Autor: Félix Ares/Asesor científico de eureka!
A veces encuentro relaciones que me sorprenden y una de ellas ha sido la que he descubierto en un trabajo de Corey Fincher y Randy Thornhill de la Universidad de Nuevo México y otros autores, en el que demuestran que el riesgo de infecciones de parásitos predice muy bien lo abiertos, extravertidos, individualistas y conservadores que son los individuos de una sociedad concreta. Más riesgo de parásitos significa personas más cerradas, introvertidas, menos individualistas y más conservadoras que en otras sociedades menos expuestas.
Lo primero que se me ocurrió fue aquello de «qué tiene que ver la velocidad con el tocino», pero siguiendo leyendo empecé a pensar que tal vez los autores no estuvieran tan equivocados. Antes de los sistemas sanitarios modernos –fundamentalmente agua corriente e inodoros en las casas y antibióticos–, la causa más importante de enfermedad, muerte e infertilidad estaba relacionada con los parásitos patógenos. En nuestros intestinos viven más de cien billones de microbios que colectivamente tienen cientos de veces más genes que nosotros mismos. La mayoría –por suerte– son beneficiosos o inofensivos para nosotros, pero una pequeña parte son perjudiciales. En todos los vertebrados se ha desarrollado un sistema bioquímico de defensa contra esos parásitos que se llama sistema inmunitario, que está compuesto principalmente por dos billones de linfocitos que colectivamente pesan tanto como nuestro cerebro.
En cada persona sus linfocitos han aprendido a luchar contra una clase particular de parásitos: los que se dan en su proximidad, en su grupo local.
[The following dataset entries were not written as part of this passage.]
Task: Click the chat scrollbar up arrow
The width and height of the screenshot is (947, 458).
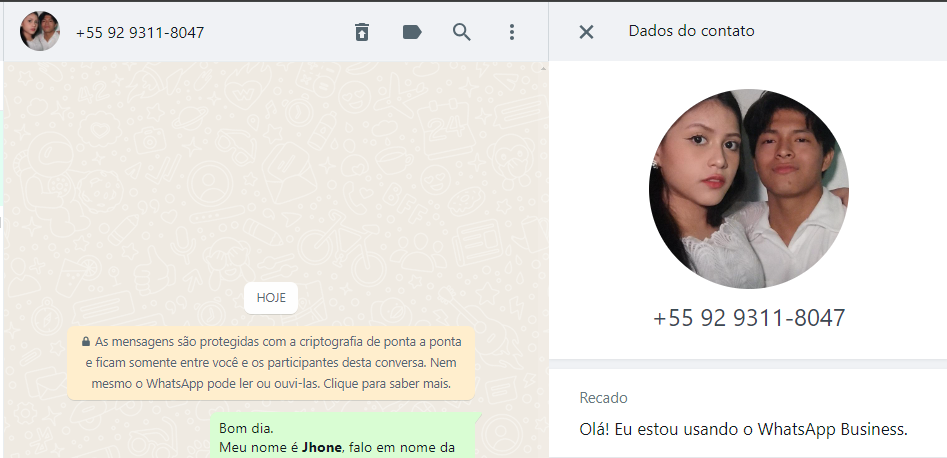Action: (542, 68)
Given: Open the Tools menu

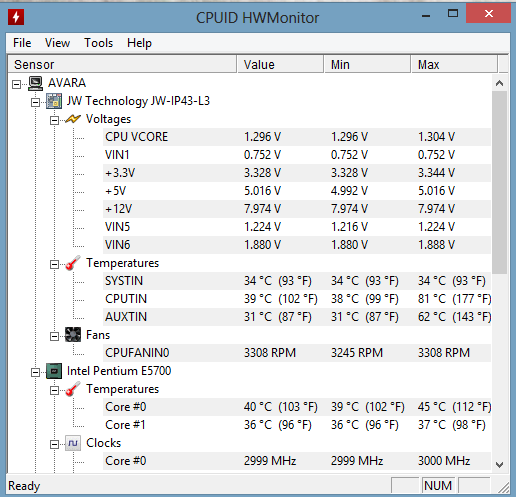Looking at the screenshot, I should (x=98, y=43).
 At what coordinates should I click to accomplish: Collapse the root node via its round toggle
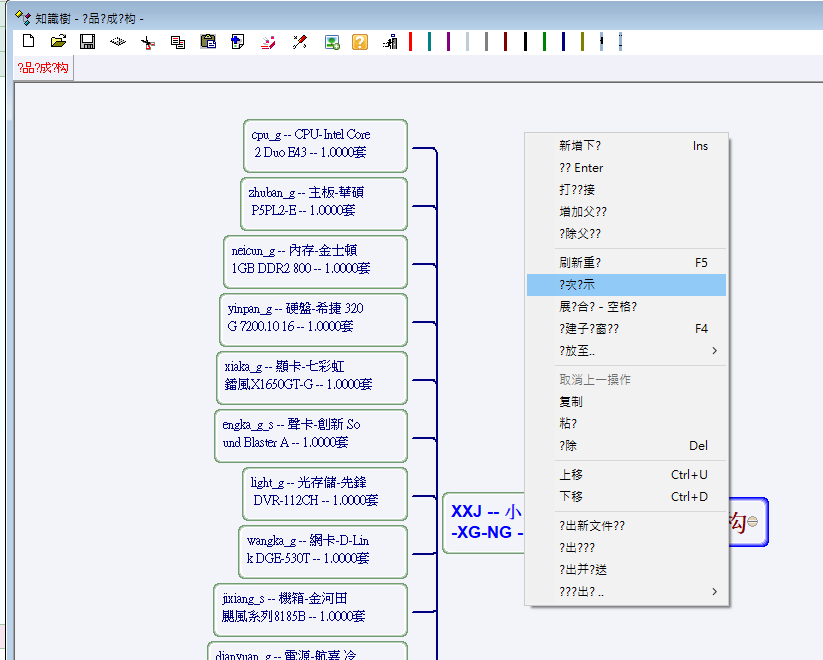pyautogui.click(x=753, y=521)
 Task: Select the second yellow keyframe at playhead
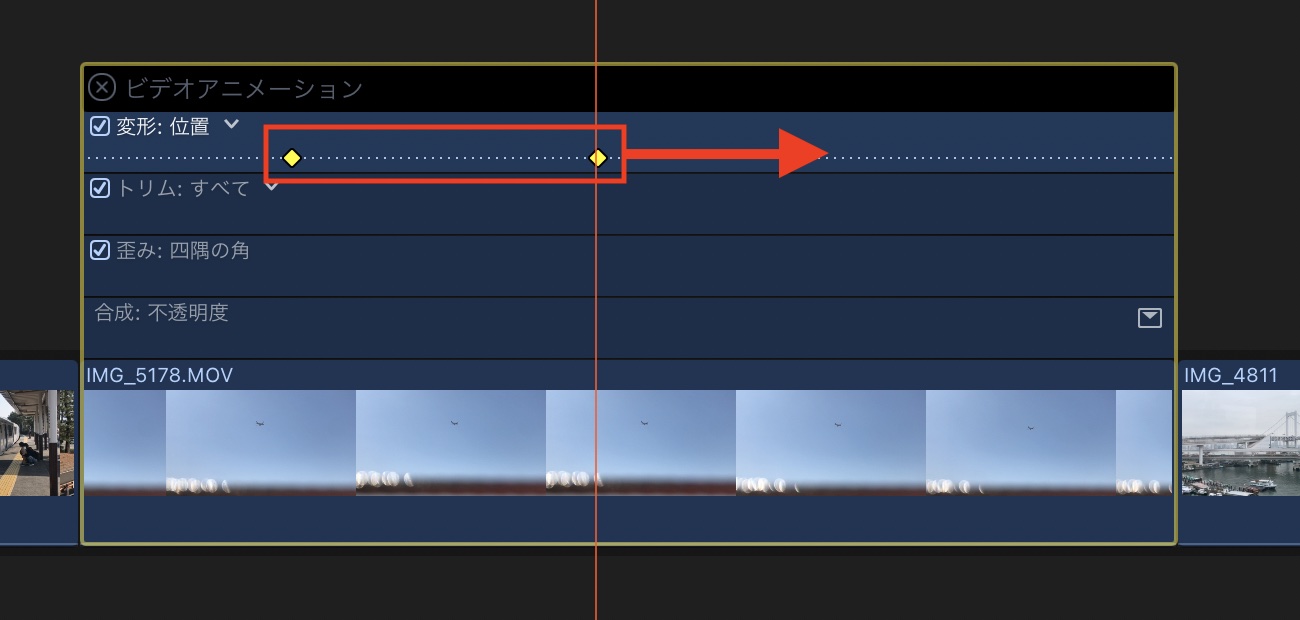pos(598,157)
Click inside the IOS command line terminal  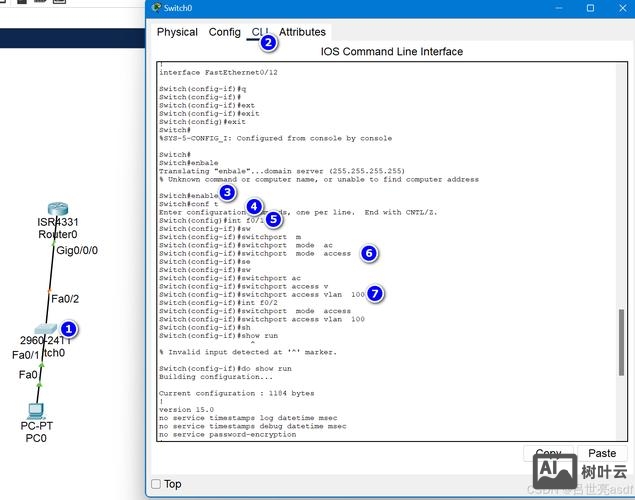pyautogui.click(x=390, y=380)

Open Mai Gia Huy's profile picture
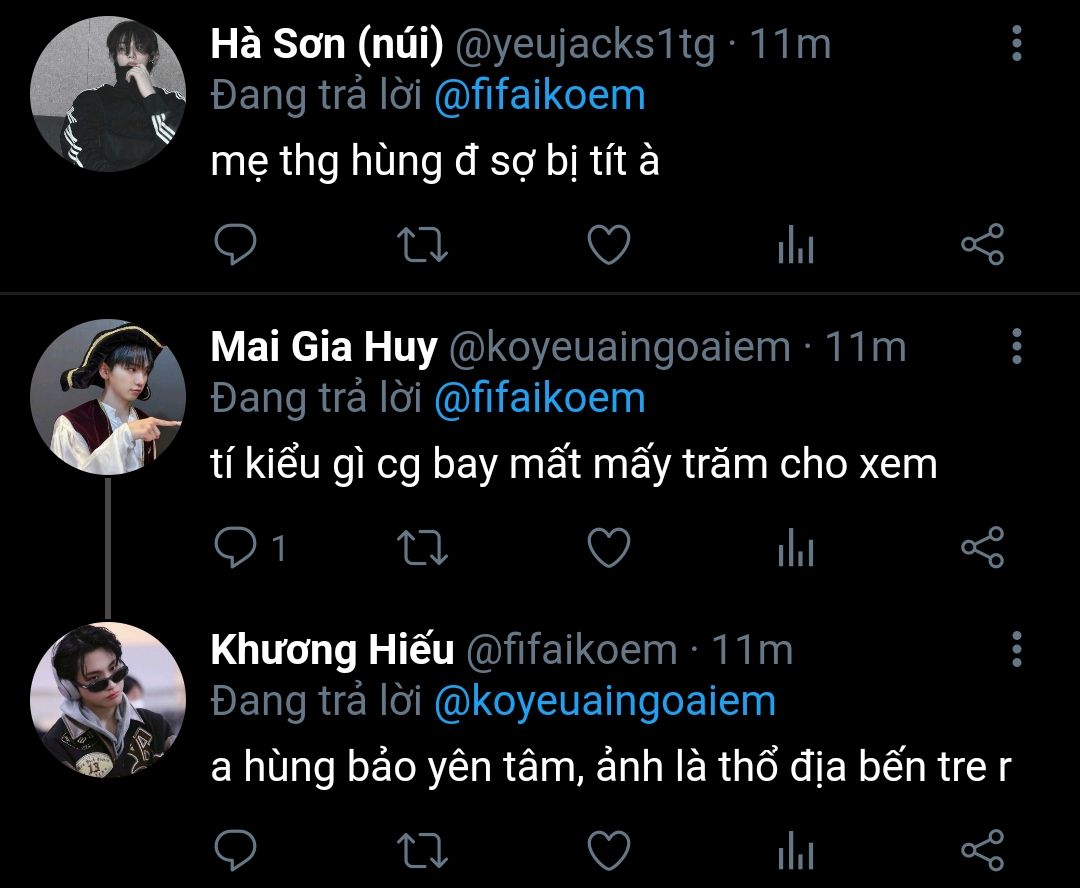108,397
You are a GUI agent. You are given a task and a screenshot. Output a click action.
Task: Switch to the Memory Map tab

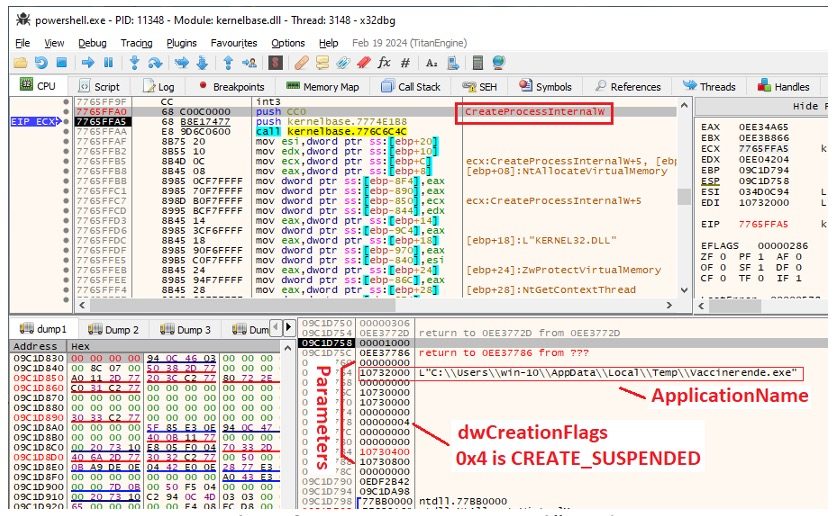pos(322,87)

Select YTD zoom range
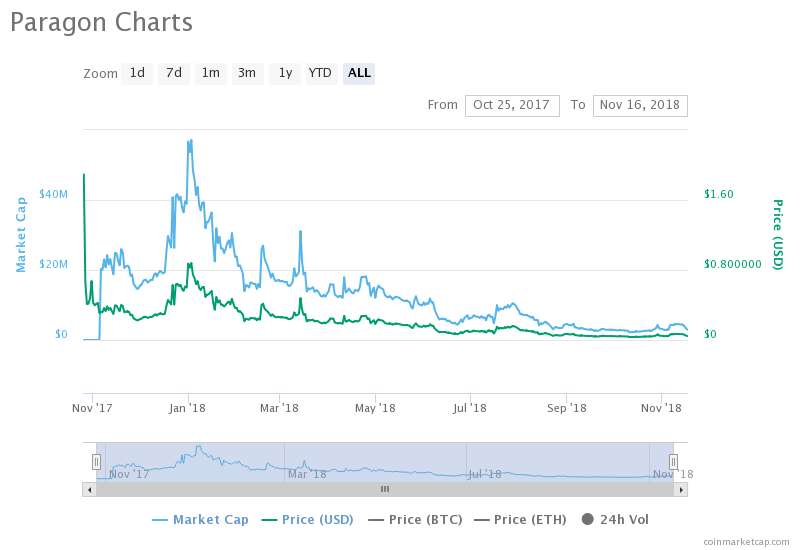tap(320, 73)
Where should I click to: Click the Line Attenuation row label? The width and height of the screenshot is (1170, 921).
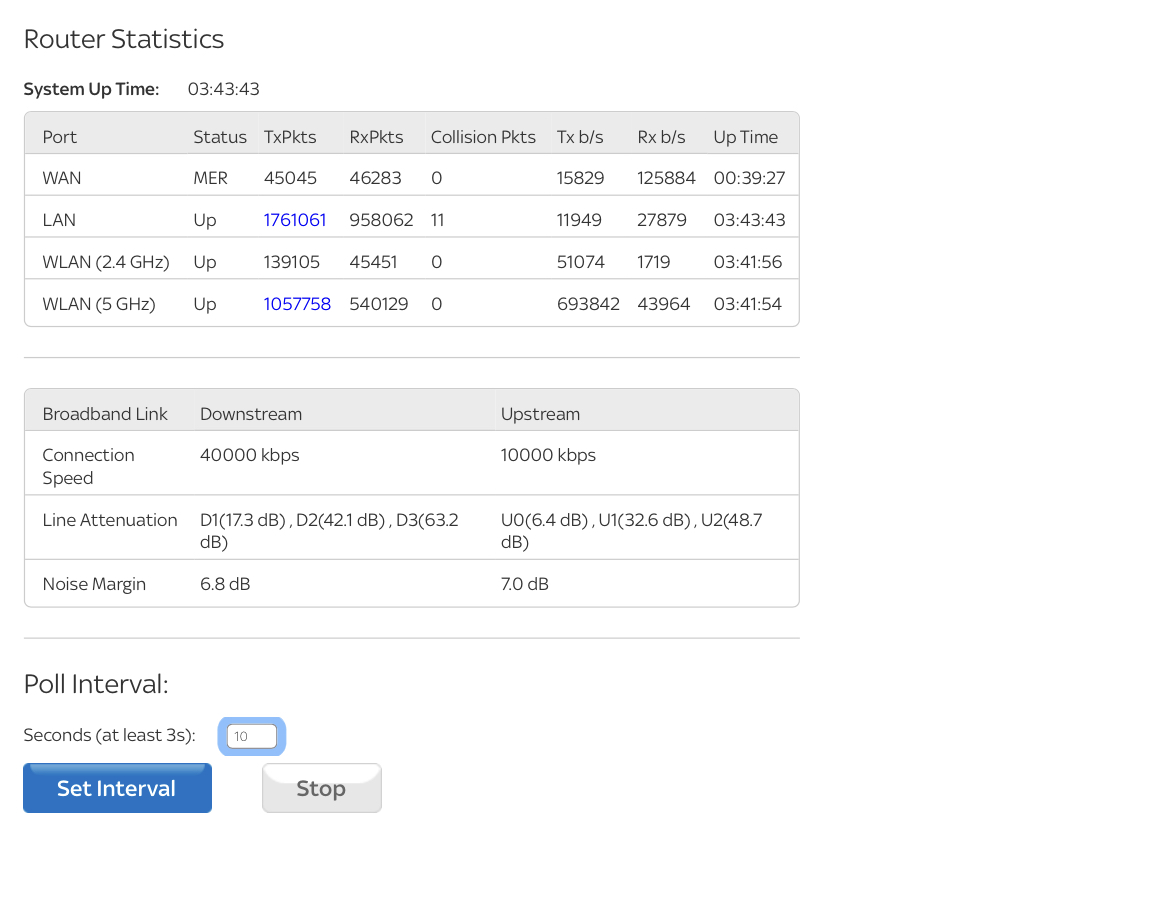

El sistema inmunitario recuerda los parásitos con los que se ha enfrentado. Pero todo es muy local. Me explico. Es muy probable que una tribu que viva a veinte kilómetros de distancia tenga parásitos ligeramente diferentes para los que nosotros no estemos preparados. Si nos exponemos a ellos, nuestras defensas no saben qué hacer y ello puede llevar a la enfermedad, la esterilidad o la muerte. Así que cuanto mayor sea la «carga de parásitos», es decir, el número, la variedad y la severidad de los parásitos que nos rodean mayor será nuestra precaución para no entrar en contacto con extraños –o mejor dicho, con sus parásitos–. Ellos desarrollarán, en palabras de los autores un «sistema inmunológico psicológico» para «evitar que sus bocas, genitales o piel se pongan en contacto con fuentes potenciales de infección».
Después de todo parece que la relación no era tan descabellada como yo pensaba.